◆ Prompt: Reproduce, exactly and in full, the lines from the one with "Click the 200 m map scale bar" through the one with "Viewport: 985px width, 650px height." in the data below; drop pictures.

◆ Records for processing:

=-=-=-=-=

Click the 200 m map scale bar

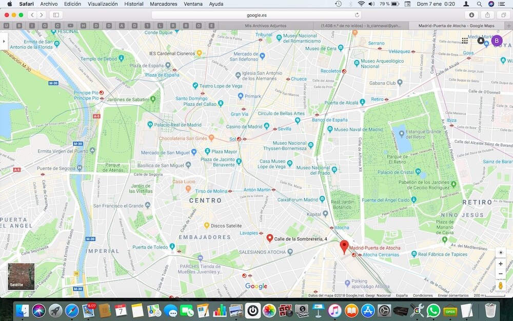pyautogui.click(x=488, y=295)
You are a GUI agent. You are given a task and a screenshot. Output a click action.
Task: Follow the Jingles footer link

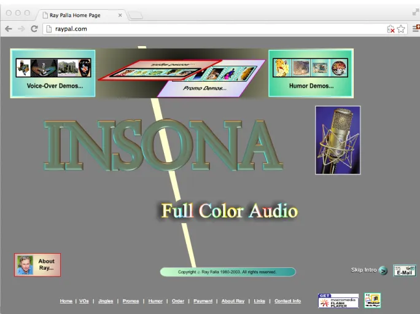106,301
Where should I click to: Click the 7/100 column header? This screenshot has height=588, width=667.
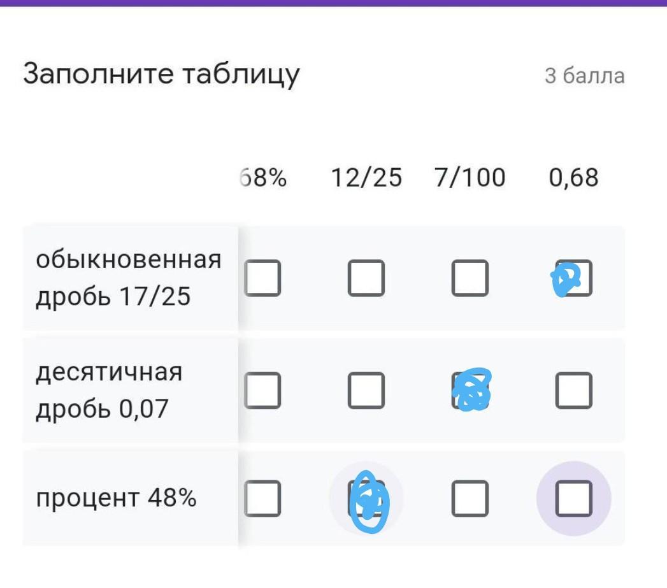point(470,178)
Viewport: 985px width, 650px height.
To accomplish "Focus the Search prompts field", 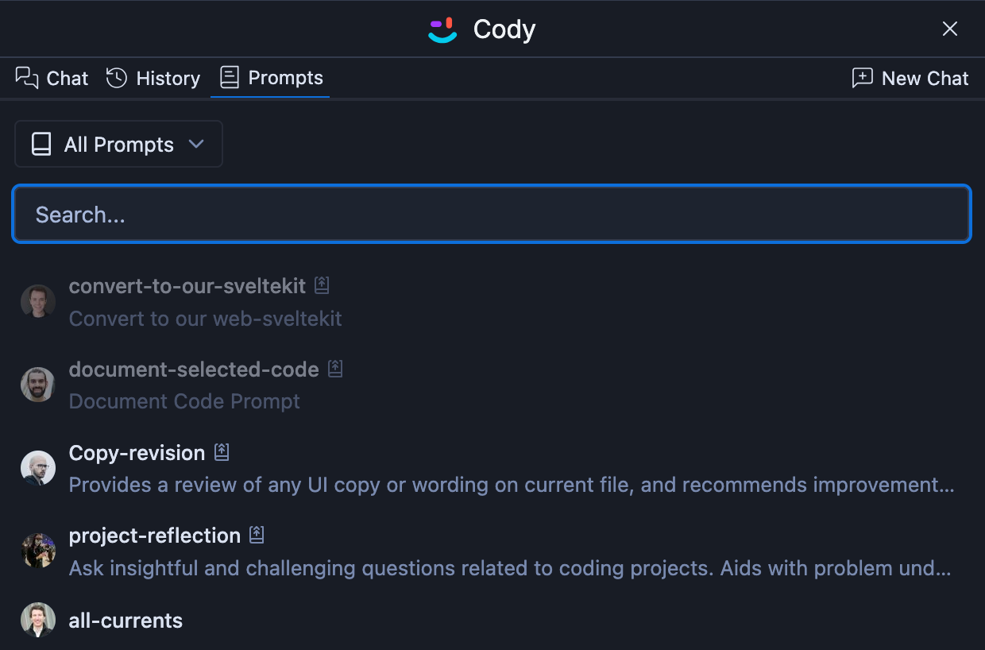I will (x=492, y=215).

=-=-=-=-=

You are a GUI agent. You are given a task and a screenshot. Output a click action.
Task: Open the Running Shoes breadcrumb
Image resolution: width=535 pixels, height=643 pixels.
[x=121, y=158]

=-=-=-=-=

◆ Answer box:
Click the 200 m map scale bar

pyautogui.click(x=488, y=295)
You are a GUI agent. You are given a task and a screenshot. Output a click action.
Task: Follow the Jingles footer link

106,301
Where should I click to: Click the 7/100 column header? This screenshot has height=588, width=667.
point(470,178)
Viewport: 985px width, 650px height.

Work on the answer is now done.